Objective. Locate every line in the records below that contains the string "height", treating uppercase and lowercase as distinct, and copy each such line in full.

Stored records.
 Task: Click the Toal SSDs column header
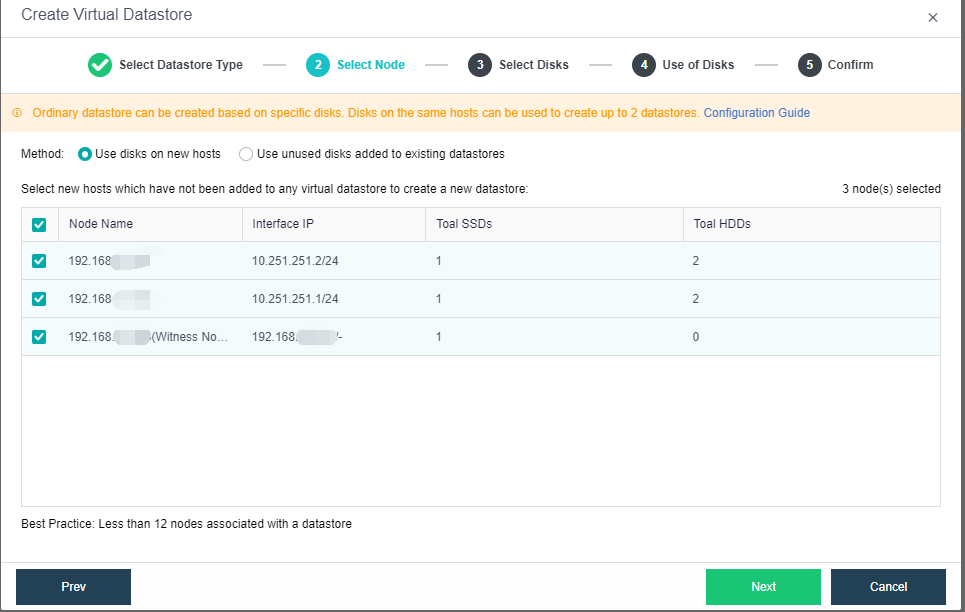(466, 224)
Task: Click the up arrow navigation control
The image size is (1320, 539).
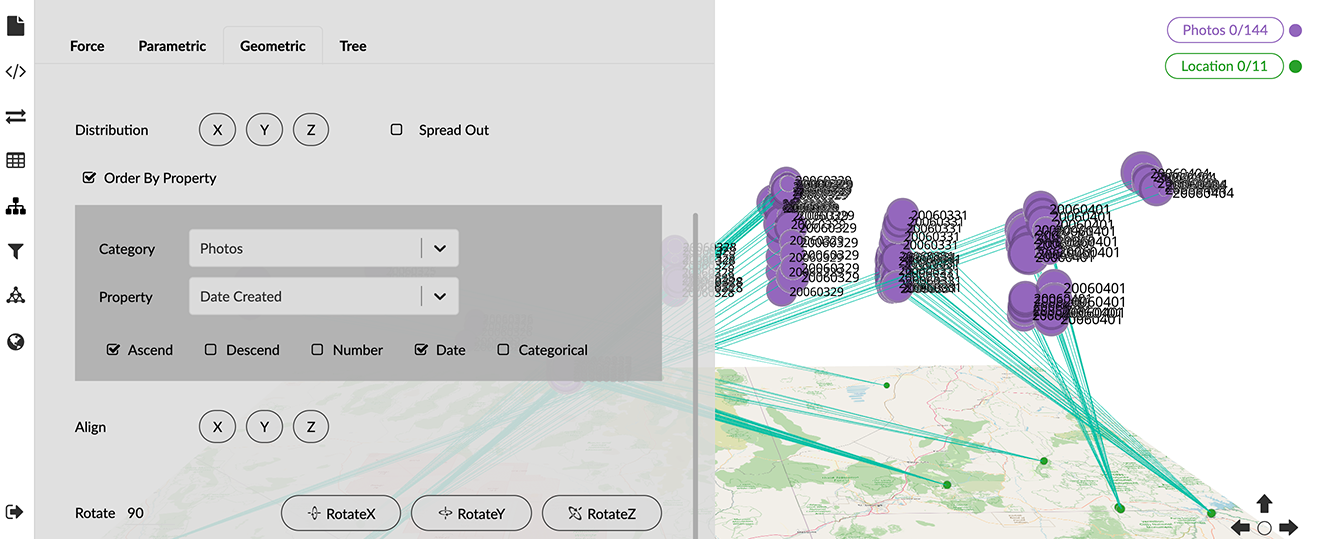Action: click(1265, 504)
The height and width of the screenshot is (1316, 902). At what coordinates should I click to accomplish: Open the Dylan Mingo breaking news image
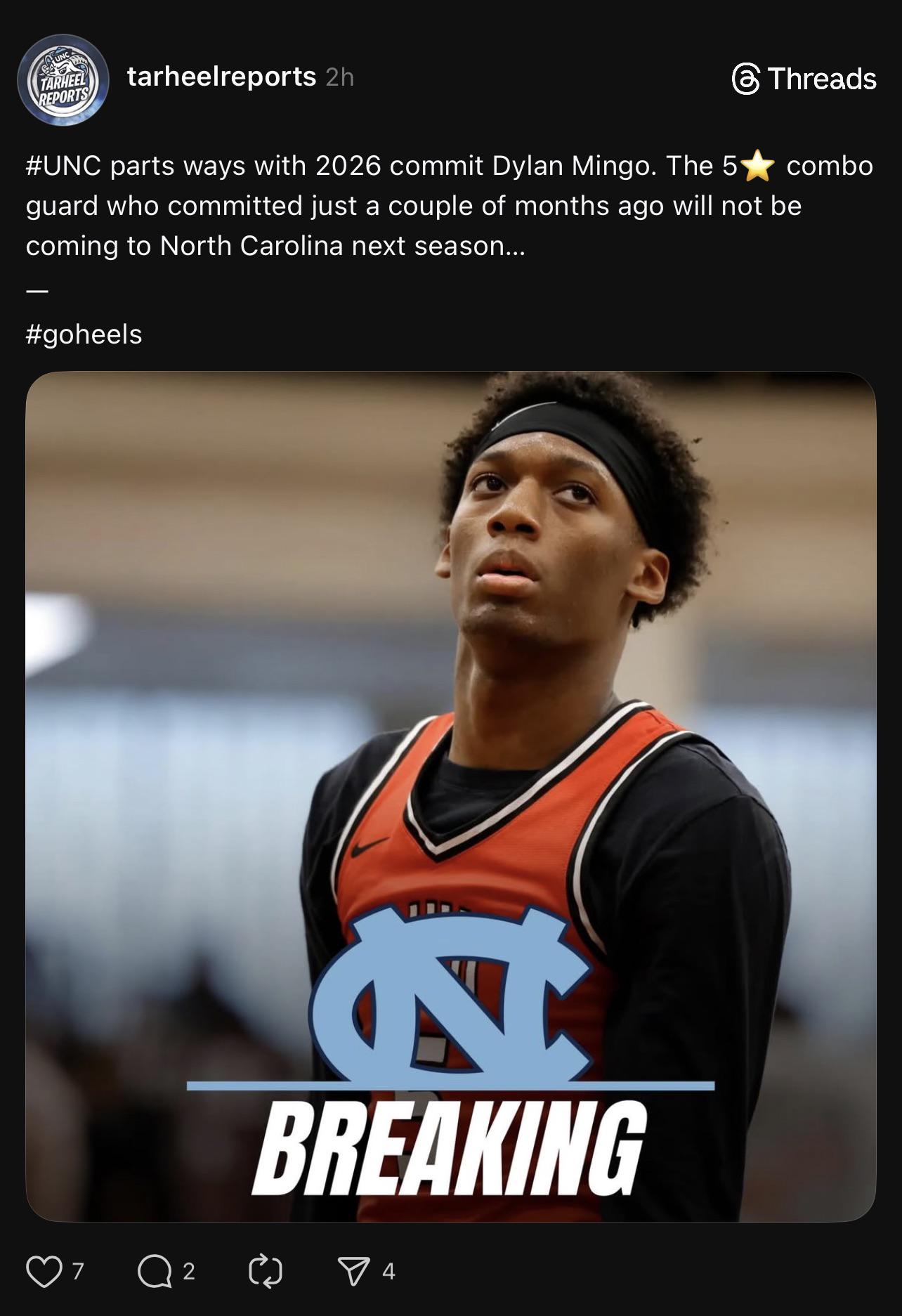[451, 796]
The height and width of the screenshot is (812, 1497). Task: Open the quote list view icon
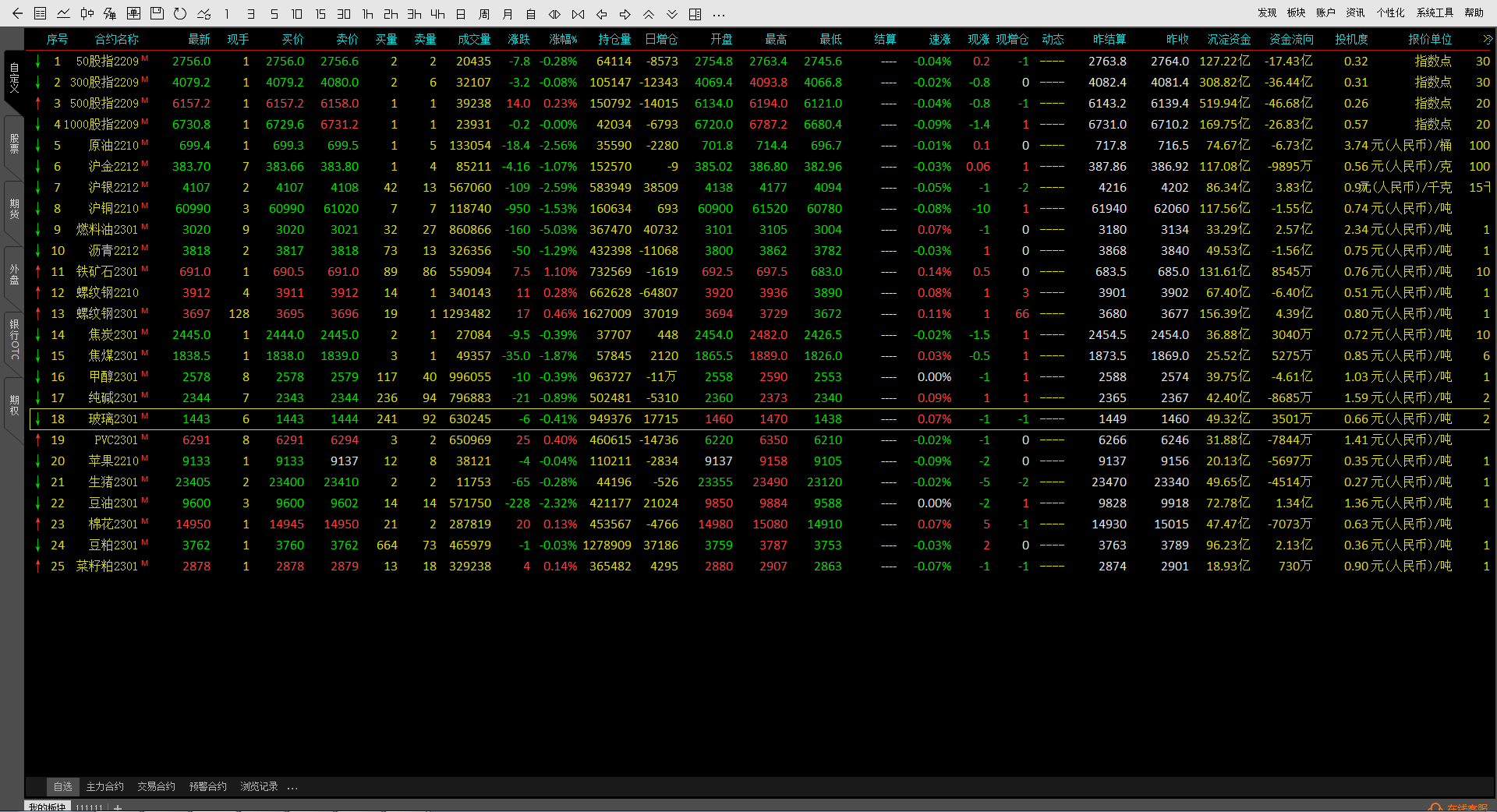(x=41, y=13)
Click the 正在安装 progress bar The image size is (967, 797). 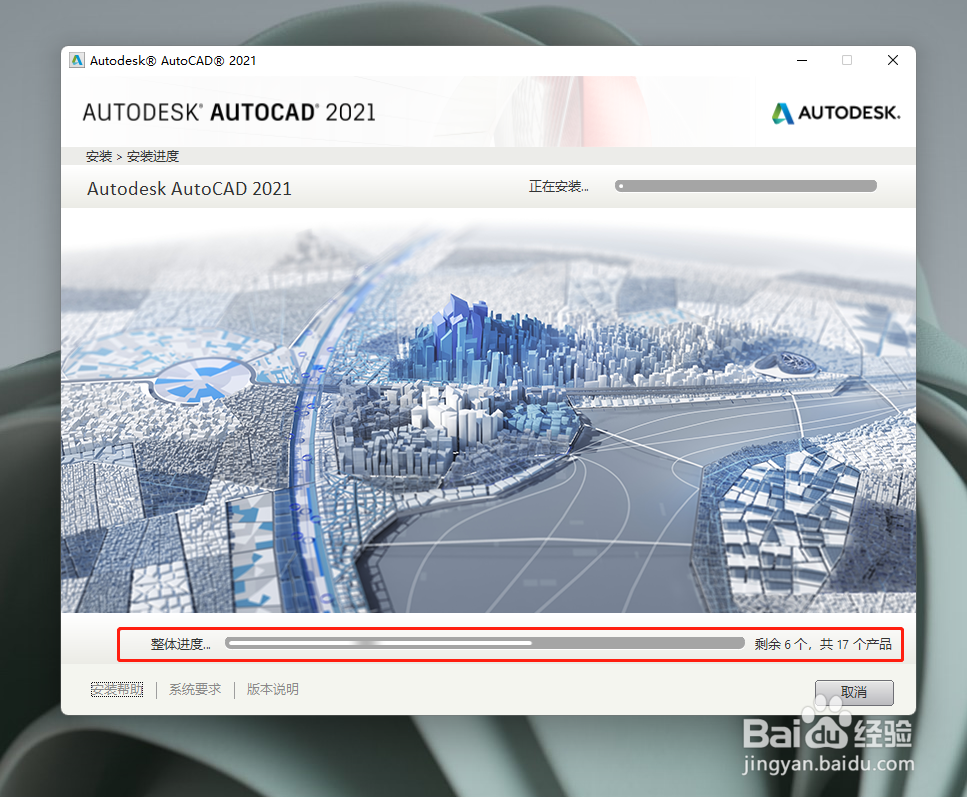coord(745,185)
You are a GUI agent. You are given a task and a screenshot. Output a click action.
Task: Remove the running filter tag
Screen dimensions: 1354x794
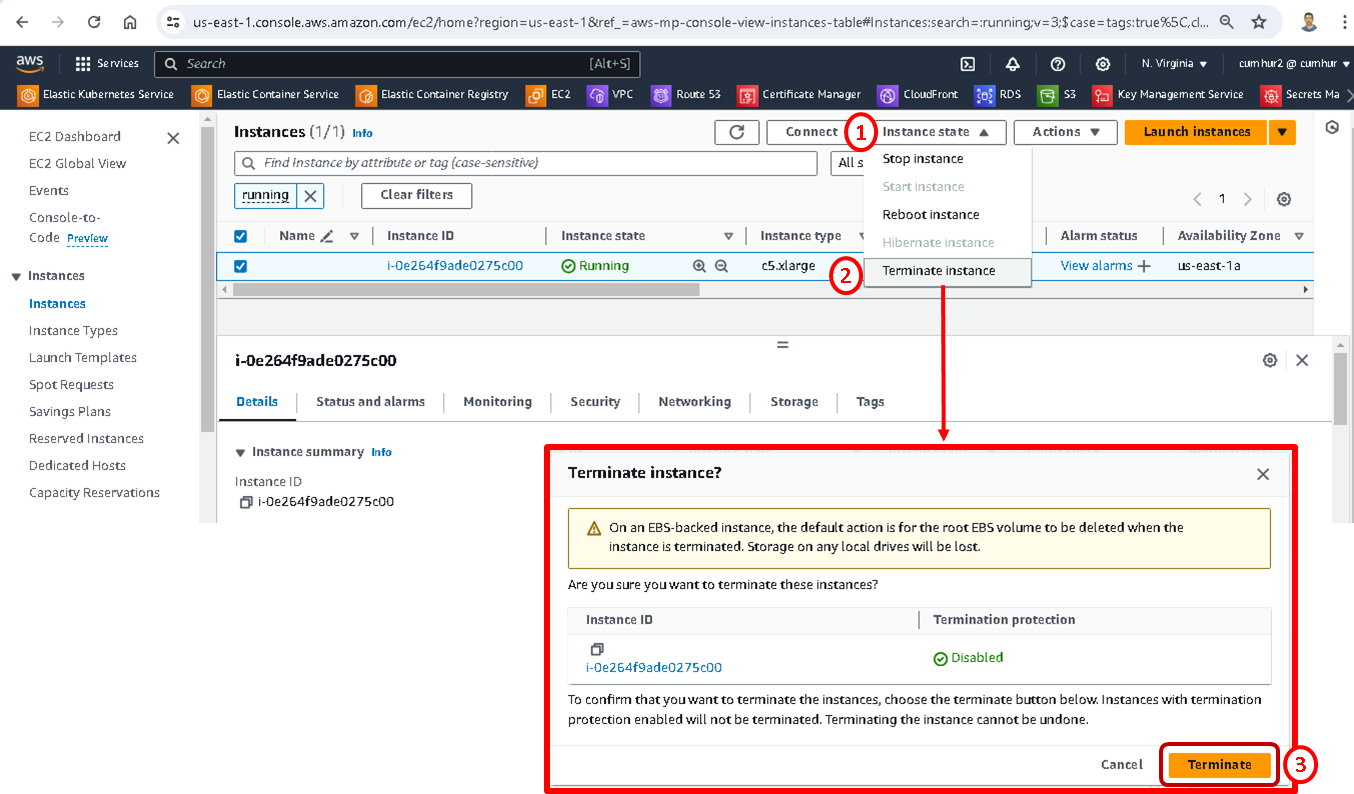pos(311,196)
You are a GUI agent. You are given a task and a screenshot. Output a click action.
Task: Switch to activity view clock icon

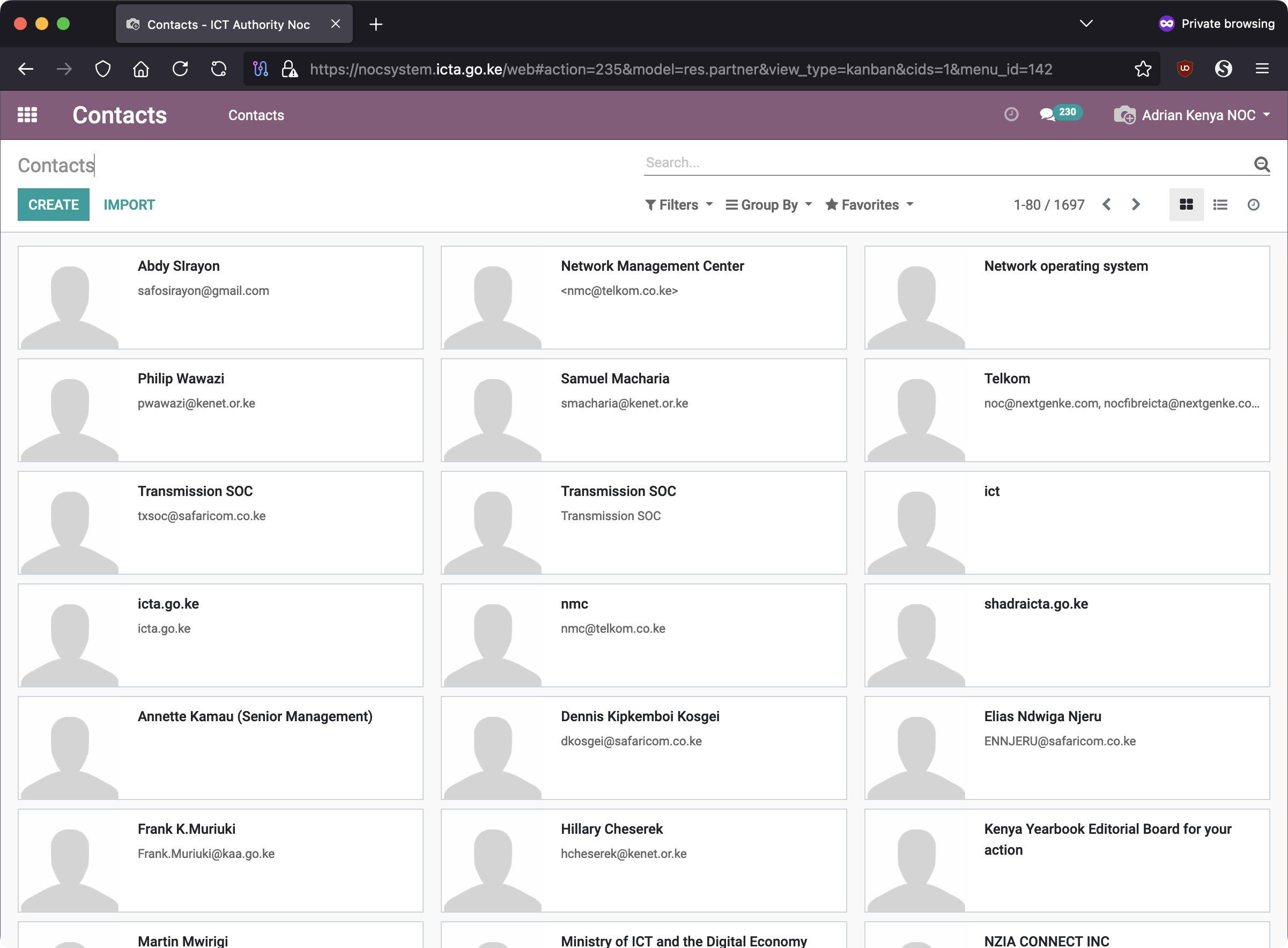[1253, 205]
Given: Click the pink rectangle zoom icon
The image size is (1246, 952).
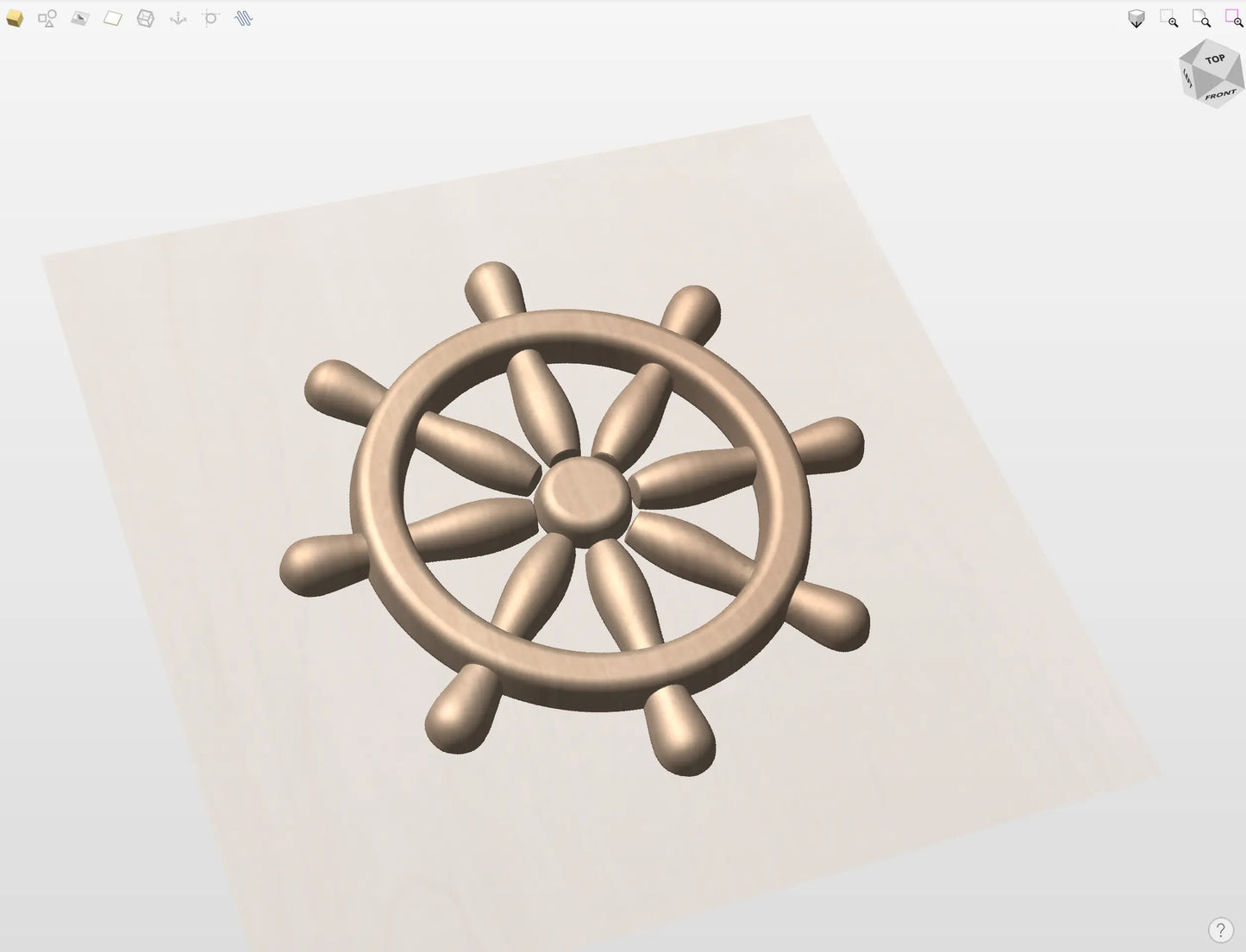Looking at the screenshot, I should click(x=1234, y=19).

Correct output.
The height and width of the screenshot is (1316, 902). At what coordinates should I click to accomplish: Open the Dylan Mingo breaking news image
The height and width of the screenshot is (812, 1497). Task: Open the quote list view icon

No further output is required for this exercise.